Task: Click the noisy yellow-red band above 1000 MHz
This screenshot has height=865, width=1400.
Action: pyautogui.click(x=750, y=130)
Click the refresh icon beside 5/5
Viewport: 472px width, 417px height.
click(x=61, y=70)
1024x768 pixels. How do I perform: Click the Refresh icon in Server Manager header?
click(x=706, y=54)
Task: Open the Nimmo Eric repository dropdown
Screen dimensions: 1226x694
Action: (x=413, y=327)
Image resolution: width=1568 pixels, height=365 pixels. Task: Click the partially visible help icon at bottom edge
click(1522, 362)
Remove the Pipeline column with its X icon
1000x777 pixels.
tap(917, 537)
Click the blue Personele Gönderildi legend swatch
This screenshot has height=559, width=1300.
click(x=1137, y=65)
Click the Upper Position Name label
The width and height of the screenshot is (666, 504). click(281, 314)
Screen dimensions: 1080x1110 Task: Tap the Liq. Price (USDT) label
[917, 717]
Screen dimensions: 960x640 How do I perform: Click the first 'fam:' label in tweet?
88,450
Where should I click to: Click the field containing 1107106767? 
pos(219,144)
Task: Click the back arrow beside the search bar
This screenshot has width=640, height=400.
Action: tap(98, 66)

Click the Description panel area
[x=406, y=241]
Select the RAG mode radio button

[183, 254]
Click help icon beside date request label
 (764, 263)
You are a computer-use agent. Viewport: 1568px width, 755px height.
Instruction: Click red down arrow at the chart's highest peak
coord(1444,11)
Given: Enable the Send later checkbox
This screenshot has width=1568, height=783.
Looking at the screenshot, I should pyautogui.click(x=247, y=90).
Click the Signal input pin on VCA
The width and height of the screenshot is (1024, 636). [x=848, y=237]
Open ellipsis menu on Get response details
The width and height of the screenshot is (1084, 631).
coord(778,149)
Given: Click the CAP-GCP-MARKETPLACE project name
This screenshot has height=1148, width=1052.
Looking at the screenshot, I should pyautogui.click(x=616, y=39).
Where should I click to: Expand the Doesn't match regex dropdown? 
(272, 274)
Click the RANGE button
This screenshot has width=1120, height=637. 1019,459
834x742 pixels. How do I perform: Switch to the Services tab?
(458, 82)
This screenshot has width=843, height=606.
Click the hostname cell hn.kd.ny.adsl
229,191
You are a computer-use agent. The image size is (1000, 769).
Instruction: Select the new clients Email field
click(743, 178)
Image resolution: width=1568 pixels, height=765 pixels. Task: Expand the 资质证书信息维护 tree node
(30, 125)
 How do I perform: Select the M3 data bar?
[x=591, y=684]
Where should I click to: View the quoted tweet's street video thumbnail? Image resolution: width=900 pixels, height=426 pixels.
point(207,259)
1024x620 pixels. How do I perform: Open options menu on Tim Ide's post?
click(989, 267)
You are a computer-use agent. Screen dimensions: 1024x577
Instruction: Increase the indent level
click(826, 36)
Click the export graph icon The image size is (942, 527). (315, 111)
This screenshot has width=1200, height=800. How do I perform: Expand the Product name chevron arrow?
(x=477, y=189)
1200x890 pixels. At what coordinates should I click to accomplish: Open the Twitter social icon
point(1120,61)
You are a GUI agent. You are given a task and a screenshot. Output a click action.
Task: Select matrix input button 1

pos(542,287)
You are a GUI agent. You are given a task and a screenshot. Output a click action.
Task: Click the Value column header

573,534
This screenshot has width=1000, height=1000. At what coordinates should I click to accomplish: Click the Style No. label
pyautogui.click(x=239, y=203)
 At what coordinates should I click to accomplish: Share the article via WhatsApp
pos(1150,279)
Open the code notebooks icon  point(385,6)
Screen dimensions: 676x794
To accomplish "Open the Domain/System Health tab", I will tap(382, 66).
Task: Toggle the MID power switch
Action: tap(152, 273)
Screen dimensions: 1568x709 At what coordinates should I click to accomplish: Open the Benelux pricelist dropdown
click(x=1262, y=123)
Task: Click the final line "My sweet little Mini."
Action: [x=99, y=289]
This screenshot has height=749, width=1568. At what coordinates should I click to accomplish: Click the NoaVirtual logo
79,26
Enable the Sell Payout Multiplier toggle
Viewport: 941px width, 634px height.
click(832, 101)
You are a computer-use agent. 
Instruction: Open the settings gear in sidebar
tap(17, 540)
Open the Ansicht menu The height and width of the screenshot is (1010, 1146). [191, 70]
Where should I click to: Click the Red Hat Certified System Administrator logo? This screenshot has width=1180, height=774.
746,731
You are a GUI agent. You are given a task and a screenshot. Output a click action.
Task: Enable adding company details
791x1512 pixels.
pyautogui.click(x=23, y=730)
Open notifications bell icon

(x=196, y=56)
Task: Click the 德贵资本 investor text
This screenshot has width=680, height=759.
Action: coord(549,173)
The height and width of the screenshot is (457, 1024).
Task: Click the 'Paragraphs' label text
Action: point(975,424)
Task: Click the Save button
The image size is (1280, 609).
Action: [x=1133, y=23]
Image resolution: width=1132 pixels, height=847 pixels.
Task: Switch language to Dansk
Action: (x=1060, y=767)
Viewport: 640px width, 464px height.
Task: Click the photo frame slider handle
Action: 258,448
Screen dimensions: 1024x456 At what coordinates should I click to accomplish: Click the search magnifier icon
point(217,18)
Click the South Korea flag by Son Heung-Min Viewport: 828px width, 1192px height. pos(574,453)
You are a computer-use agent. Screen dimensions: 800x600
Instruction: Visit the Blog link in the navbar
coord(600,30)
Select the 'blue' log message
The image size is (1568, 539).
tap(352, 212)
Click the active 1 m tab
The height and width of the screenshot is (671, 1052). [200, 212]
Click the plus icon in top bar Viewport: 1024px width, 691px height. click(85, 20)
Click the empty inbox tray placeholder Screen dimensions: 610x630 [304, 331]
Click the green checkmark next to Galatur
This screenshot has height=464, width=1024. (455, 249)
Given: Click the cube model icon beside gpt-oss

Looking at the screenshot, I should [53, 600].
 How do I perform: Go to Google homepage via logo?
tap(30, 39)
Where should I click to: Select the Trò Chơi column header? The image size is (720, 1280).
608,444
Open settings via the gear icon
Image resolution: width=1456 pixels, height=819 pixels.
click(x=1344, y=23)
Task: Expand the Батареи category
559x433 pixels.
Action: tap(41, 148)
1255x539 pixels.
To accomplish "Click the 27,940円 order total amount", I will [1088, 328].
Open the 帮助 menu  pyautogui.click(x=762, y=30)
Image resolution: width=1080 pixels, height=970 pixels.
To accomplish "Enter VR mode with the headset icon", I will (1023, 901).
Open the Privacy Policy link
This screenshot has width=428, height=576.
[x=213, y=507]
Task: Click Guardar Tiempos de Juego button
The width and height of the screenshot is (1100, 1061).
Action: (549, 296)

Requirement
Find out how many lines in the data above hold the word "details". Write only the number.

Response area
2